### About this task
Produce an exact transcript of all the records.

Pixel coordinate grounding data
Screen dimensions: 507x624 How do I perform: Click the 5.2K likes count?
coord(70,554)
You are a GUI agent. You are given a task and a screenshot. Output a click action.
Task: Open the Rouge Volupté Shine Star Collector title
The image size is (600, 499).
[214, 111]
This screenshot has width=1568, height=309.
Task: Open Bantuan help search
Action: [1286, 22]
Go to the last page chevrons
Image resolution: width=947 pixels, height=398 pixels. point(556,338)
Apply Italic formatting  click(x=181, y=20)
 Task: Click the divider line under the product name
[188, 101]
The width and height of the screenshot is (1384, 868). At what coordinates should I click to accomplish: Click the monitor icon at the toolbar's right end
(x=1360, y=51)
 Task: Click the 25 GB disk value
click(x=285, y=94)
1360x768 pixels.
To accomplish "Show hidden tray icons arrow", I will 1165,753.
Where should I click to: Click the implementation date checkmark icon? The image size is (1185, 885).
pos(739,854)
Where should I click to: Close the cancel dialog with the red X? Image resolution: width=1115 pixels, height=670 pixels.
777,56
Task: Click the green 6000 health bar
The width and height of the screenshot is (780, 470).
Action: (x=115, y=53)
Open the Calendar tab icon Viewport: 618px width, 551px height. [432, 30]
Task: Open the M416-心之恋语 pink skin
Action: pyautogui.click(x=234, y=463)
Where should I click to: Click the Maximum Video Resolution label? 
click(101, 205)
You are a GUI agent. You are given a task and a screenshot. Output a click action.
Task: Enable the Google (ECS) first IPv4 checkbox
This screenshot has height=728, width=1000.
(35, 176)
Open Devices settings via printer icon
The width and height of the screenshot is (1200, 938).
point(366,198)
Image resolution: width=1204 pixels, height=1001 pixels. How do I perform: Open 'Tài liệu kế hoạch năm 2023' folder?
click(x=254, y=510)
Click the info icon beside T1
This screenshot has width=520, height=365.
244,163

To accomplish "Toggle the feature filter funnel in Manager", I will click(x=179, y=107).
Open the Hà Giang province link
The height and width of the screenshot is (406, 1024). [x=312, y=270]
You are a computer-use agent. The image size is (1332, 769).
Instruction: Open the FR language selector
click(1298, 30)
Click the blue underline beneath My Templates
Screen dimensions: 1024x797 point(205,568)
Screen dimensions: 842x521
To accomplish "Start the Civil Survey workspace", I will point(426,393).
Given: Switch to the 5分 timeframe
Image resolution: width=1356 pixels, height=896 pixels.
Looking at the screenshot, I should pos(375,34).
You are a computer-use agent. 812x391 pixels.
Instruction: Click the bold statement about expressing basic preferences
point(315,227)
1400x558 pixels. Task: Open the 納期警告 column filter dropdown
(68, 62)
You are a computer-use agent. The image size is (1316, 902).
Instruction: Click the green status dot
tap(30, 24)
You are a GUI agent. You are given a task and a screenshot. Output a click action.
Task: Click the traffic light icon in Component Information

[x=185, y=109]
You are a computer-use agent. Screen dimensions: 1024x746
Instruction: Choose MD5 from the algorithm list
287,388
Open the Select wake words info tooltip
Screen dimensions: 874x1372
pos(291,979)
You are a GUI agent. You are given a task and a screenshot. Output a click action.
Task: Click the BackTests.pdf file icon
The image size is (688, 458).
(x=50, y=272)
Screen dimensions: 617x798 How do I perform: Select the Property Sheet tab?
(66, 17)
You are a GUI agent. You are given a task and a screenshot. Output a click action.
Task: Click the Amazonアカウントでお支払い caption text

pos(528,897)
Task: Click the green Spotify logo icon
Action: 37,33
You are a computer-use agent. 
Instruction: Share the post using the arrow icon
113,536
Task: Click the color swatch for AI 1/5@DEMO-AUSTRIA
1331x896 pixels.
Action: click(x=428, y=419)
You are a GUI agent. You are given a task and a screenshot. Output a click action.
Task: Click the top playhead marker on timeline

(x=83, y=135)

### Reply to the exercise
Screen dimensions: 507x624 How do I perform: Click the 5.2K likes count?
coord(70,554)
You are a GUI agent. You are given a task and a screenshot. Output a click action.
Task: Open the Rouge Volupté Shine Star Collector title
The image size is (600, 499).
[214, 111]
This screenshot has width=1568, height=309.
Task: Open Bantuan help search
Action: [1286, 22]
Go to the last page chevrons
Image resolution: width=947 pixels, height=398 pixels. point(556,338)
Apply Italic formatting  click(x=181, y=20)
 Task: Click the divider line under the product name
[188, 101]
The width and height of the screenshot is (1384, 868). At what coordinates should I click to accomplish: Click the monitor icon at the toolbar's right end
(x=1360, y=51)
 Task: Click the 25 GB disk value
click(x=285, y=94)
1360x768 pixels.
To accomplish "Show hidden tray icons arrow", I will 1165,753.
Where should I click to: Click the implementation date checkmark icon? The image size is (1185, 885).
pos(739,854)
Where should I click to: Close the cancel dialog with the red X? Image resolution: width=1115 pixels, height=670 pixels.
777,56
Task: Click the green 6000 health bar
The width and height of the screenshot is (780, 470).
Action: (x=115, y=53)
Open the Calendar tab icon Viewport: 618px width, 551px height. [432, 30]
Task: Open the M416-心之恋语 pink skin
Action: pyautogui.click(x=234, y=463)
Where should I click to: Click the Maximum Video Resolution label? 
click(101, 205)
You are a GUI agent. You are given a task and a screenshot. Output a click action.
Task: Enable the Google (ECS) first IPv4 checkbox
This screenshot has height=728, width=1000.
(35, 176)
Open Devices settings via printer icon
The width and height of the screenshot is (1200, 938).
point(366,198)
Image resolution: width=1204 pixels, height=1001 pixels. How do I perform: Open 'Tài liệu kế hoạch năm 2023' folder?
click(x=254, y=510)
Click the info icon beside T1
This screenshot has width=520, height=365.
244,163

To accomplish "Toggle the feature filter funnel in Manager", I will click(x=179, y=107).
Open the Hà Giang province link
The height and width of the screenshot is (406, 1024). [x=312, y=270]
You are a computer-use agent. The image size is (1332, 769).
Instruction: Open the FR language selector
click(1298, 30)
Click the blue underline beneath My Templates
Screen dimensions: 1024x797 point(205,568)
Screen dimensions: 842x521
To accomplish "Start the Civil Survey workspace", I will point(426,393).
Given: Switch to the 5分 timeframe
Image resolution: width=1356 pixels, height=896 pixels.
Looking at the screenshot, I should pos(375,34).
You are a computer-use agent. 812x391 pixels.
Instruction: Click the bold statement about expressing basic preferences
point(315,227)
1400x558 pixels. Task: Open the 納期警告 column filter dropdown
(68, 62)
You are a computer-use agent. The image size is (1316, 902).
Instruction: Click the green status dot
tap(30, 24)
You are a GUI agent. You are given a task and a screenshot. Output a click action.
Task: Click the traffic light icon in Component Information

[x=185, y=109]
You are a computer-use agent. Screen dimensions: 1024x746
Instruction: Choose MD5 from the algorithm list
287,388
Open the Select wake words info tooltip
Screen dimensions: 874x1372
pos(291,979)
You are a GUI agent. You are given a task and a screenshot. Output a click action.
Task: Click the BackTests.pdf file icon
The image size is (688, 458).
(x=50, y=272)
Screen dimensions: 617x798 How do I perform: Select the Property Sheet tab?
(66, 17)
You are a GUI agent. You are given a task and a screenshot. Output a click action.
Task: Click the Amazonアカウントでお支払い caption text

pos(528,897)
Task: Click the green Spotify logo icon
Action: 37,33
You are a computer-use agent. 
Instruction: Share the post using the arrow icon
113,536
Task: Click the color swatch for AI 1/5@DEMO-AUSTRIA
1331x896 pixels.
Action: click(x=428, y=419)
You are a GUI agent. You are given a task and a screenshot. Output a click action.
Task: Click the top playhead marker on timeline

(x=83, y=135)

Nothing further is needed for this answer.